Did you eat avocados when you were young? Do you remember when you first tried an avocado? I can't remember the exact time I saw my first avocado in the grocery store, but I'm pretty sure it was when I was an angsty teen, which probably means I passed right by them not even noticing, making a b-line for the junk food aisle.
The first time I had guacamole was in College, I remember that clearly. How could I not? The fact that I can't remember avocados, though, could be because I grew up in a small town in Southern Ontario where spending a Friday evening at Boston Pizza was the highlight. Or it could be because I am from an era where the internet did not exist, kale was a foreign concept, and the term organic was solely used to describe molecules, in other words, ages ago. Just wait until I try to explain that one to Sebastian. "Sebastian, when I was young we didn't have cell phones or the internet. Not even a computer. When I had an assignment or a paper due, I would use something called an Encyclopedia. Guacamole and chips. Forget about it. We were all like - pass me the Ruffles and onion dip."
Seriously, though, I am soooo happy that avocados now exist in my life. They are affordable and easily accessible. They are a unique, nutrient-dense, plant-based food that provides a good source of fiber and folate and contain naturally good monounsaturated fats. I could go on for hours about the many reasons why I love avocados, which is why I was so excited when the Hass avocado board reached out to collaborate on this post. I was like YES - where do I sign?
Being a dietitian, a previous pediatric dietitian, and now a mama, I fully understand the importance of providing a high fat, nutrient dense, and low sugar diet for Sebastian. Up until he was 6 months old, I was certain that he was getting everything he needed from my breastmilk (with the exclusion if Vitamin D). Also because I was eating an avocado a day!!! But then when he turned 6 months and I started him on solid foods, I was less sure. In the early stages, one of the first foods I offered was avocado, because of it's soft and smooth texture - which is perfect for creamy, lumpy, pureed or mashed foods. The avocado's soft, neutrally flavored and nutrient-rich properties make it a desirable first food, and the fact that it is one of the best complementary and/or transitional foods available is a bonus. Plus, avocados are higher in key developmental nutrients than other fruits. This gave me that extra reassurance that I needed to know that I was doing him good. So my goal of serving him as much avocado as I could was well justified. Funny story, this almost backfired in my face when there was a stretch of 3 weeks where all he would eat was avocado. Anyways, to this day, they are still one of his favorite foods - high fives!

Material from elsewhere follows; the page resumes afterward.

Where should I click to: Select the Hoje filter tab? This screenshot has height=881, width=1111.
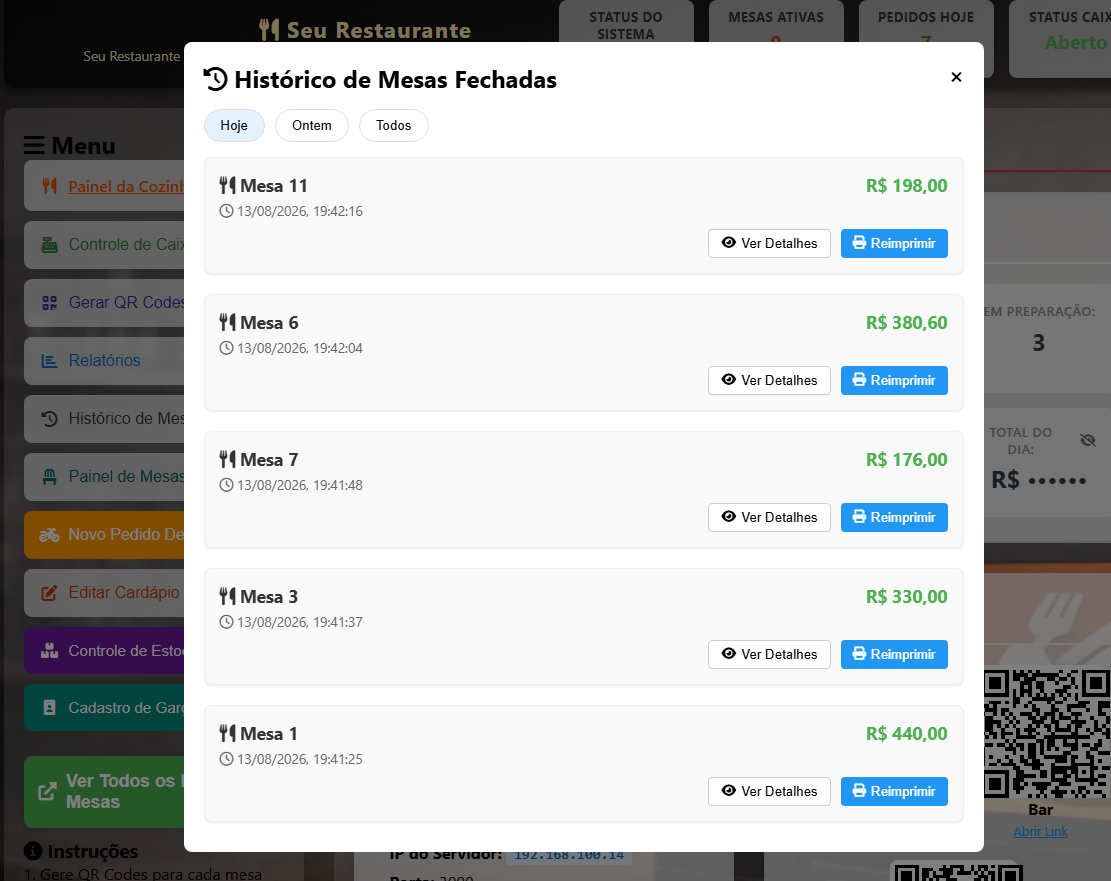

When offering Sebastian avocado, I used to chop it up into small pieces or turn it into guacamole. Now that his flavor and texture profile have expanded, I like to serve it as a side or topping to other dishes. Right now, his favorite foods are breakfast foods - pancakes, scrambled eggs, huevos rancheros, breakfast tacos etc. What he is especially into are these savory corn and cheddar waffles. They are fun and kid-friendly, but I also really like eating them myself, so it's a win-win for all of us. I usually make a large batch and then store them in the fridge and reheat over the course of a few days.
* This post was created in partnership with the Hass Avocado Board. Thank you for supporting the brands that keep the Flourishing Foodie delicious. All thoughts and opinions expressed here are my own. If you're looking for some more fun and kid-friendly avocado recipes, be sure to check out the following link.
SAVORY CORN AND CHEDDAR WAFFLES WITH AVOCADO
recipe adapted from
makes 4 waffles
prep time: 10 minutes
cooking time: 40 minutes
1 cob or 1 cup corn
1 cup all-purpose flour
1 tsp baking soda
1 tsp salt
1/2 tsp pepper
1/2 tsp red chili flakes
1 large egg
1 cup milk
4 tbsp butter, melted
1 cup sharp cheddar, shredded
1 avocado, sliced
1 cup cherry tomatoes, halved
1 green onion, sliced
Soak the cob of corn (in the husk) for 30 minutes in cold water.
Heat the grill to 450ºF. Place the corn directly on the grill and cook for 30 minutes, rotating every 10 minutes, until the corn is easily pierced with a fork and is slightly charred.
Remove the corn from the grill. Once cool, remove the husk and slice off the kernels with a sharp knife. Set to the side. Alternatively, you can lightly fry some canned or frozen corn until slightly brown.
Heat a waffle maker as per manufacturers instructions.
In a large bowl, combine the flour, baking soda, salt, pepper, and chili flakes.
In another bowl, slightly beat the egg with a wire whisk. Add the milk and butter and combine. Stir in the cheese. Add the wet ingredients to the dry and combine. Stir in 1/2 cup of cooked corn. Cook the waffles to your desired level of doneness.
Top with desired toppings. Serve warm.